Halogenoalkanes 1/3

These flashcards cover key concepts related to halogenoalkanes, their properties, naming conventions, and reactions.

What are halogenoalkanes?

Alkanes with one or more halogens attached to them.

What is the first step in naming a halogenoalkane?

Find the longest carbon chain.

What is the second step of naming Halogenoalkanes

The names and position of the halogen on the molecule is the prefix

How are the names of halogens in halogenoalkane naming ordered?

They must be in alphabetical order.

What prefixes are used for multiple types of halogens in names?

Use 'di' for 2, 'tri' for 3, and 'tetra' for 4.

How do boiling points of halogenoalkanes change down the group?

Boiling points increase down the group.

What factors govern the boiling point of halogenoalkanes?

The strength of the intermolecular forces.

Why do the boiling points down group 7 have that trend

As you descend down group 7 the number of electrons in the hydrogen atoms increases, and more electrons means stronger van der waals forced between the molecules and so more energy is needed to overcome these forces

Why do halogenoalkanes have polar bonds?

Halogens are more electronegative than carbon and pull electrons towards themselves,

What does having polar bonds do to the Halogenoalkanes

They are attacked by nucleophiles

What is a nucleophile?

A substance that is an electron pair donor.

Give examples of nucleophiles.

Ammonia, hydroxide ions, cyanide ions

What mechanism is the reaction for hydroxide ions and Halogenoalkanes

Nucleophilic substitution

What are the conditions of nucleophilic substitution

Warm aqueous sodium hydroxide, which is the source of the OH- ions, and carried out under REFLUX

What happens during a nucleophilic substitution with hydroxide ions?

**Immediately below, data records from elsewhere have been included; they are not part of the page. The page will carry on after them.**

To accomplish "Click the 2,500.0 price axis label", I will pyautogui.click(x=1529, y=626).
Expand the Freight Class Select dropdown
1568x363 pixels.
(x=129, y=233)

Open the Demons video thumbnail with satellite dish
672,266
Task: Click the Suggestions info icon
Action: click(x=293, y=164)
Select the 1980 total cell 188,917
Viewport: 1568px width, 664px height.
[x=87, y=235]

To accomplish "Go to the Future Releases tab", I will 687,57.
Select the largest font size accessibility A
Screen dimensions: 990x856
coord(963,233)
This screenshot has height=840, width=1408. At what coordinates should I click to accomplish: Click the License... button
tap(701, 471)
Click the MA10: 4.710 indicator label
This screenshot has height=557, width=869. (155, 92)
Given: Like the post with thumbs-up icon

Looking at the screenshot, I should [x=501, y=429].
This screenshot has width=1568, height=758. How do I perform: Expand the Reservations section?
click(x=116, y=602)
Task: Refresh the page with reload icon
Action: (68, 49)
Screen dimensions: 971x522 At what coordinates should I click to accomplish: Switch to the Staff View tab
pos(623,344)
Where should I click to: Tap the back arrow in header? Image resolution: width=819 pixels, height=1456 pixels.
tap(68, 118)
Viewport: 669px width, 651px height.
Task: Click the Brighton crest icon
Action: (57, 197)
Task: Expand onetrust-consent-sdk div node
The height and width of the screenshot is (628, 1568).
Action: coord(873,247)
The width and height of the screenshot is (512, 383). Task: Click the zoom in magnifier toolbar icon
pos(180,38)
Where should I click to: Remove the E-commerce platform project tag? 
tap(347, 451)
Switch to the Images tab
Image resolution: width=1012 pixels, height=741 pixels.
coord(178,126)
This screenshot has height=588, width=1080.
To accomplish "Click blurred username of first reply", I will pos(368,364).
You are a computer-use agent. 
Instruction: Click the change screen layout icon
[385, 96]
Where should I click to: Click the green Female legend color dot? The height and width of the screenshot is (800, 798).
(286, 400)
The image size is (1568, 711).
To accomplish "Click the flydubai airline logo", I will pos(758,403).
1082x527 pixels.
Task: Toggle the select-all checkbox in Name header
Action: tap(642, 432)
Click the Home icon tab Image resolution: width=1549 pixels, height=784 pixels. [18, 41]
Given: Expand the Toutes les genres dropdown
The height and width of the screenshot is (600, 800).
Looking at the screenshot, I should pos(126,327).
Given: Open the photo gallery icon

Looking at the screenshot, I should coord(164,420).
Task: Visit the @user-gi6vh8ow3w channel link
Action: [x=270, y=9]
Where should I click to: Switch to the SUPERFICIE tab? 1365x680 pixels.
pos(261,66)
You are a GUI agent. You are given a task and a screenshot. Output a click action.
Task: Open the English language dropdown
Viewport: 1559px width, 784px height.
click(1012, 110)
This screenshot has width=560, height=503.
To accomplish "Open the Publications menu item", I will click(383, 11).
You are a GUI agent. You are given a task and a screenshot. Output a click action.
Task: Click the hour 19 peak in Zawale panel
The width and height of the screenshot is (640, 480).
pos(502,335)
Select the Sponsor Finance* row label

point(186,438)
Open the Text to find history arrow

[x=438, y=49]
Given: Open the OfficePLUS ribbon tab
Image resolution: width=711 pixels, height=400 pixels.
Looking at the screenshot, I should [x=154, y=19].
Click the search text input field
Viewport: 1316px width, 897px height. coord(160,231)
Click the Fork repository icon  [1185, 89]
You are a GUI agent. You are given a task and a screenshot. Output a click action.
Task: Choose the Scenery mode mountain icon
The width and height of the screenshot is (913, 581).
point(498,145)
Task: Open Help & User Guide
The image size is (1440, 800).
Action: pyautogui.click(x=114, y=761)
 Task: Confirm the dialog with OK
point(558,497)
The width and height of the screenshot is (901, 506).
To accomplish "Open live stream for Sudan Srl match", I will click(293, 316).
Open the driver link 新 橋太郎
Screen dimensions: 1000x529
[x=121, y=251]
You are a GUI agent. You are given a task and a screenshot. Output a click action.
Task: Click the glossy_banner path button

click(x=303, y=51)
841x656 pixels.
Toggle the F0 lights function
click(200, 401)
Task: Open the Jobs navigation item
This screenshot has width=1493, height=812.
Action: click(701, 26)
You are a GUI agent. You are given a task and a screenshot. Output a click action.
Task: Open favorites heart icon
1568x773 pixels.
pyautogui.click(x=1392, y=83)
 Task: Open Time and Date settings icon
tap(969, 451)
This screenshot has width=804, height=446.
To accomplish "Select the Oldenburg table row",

A nucleophile attacks the carbon and replaces the halogen, meaning that a new bond is formed between the OH- ion and the carbon

What is formed when halogenoalkanes react with cyanide ions?

Nitriles are formed.

What is formed in the nucleophilic substitution of hydroxide ions and a Halogenoalkane

Alcohol

What happens during a nucleophilic substitution with cyanide ions?

A nucleophilic with attack the slightly positive carbon and will replace the halogen, meaning that a new bond is formed between the CN- ion and the carbon

What conditions are required for nucleophilic substitution with cyanide ions?

Warm ethanolic potassium cyanide and carried out under reflux.

What is the overall reaction of halogenoalkanes with sodium hydroxide?

R-X + NaOH → ROH + NaX, where R is an alkyl group and X is a halogen.

What occurs to the C-X bond during nucleophilic substitution?

The C-X bond breaks, and both electrons move to the halogen.

What is the overall reaction of halogenoalkanes with ethanolic potassium cyanide

R-X + KCN → RCN+ KX, where R is an alkyl group and X is a halogen.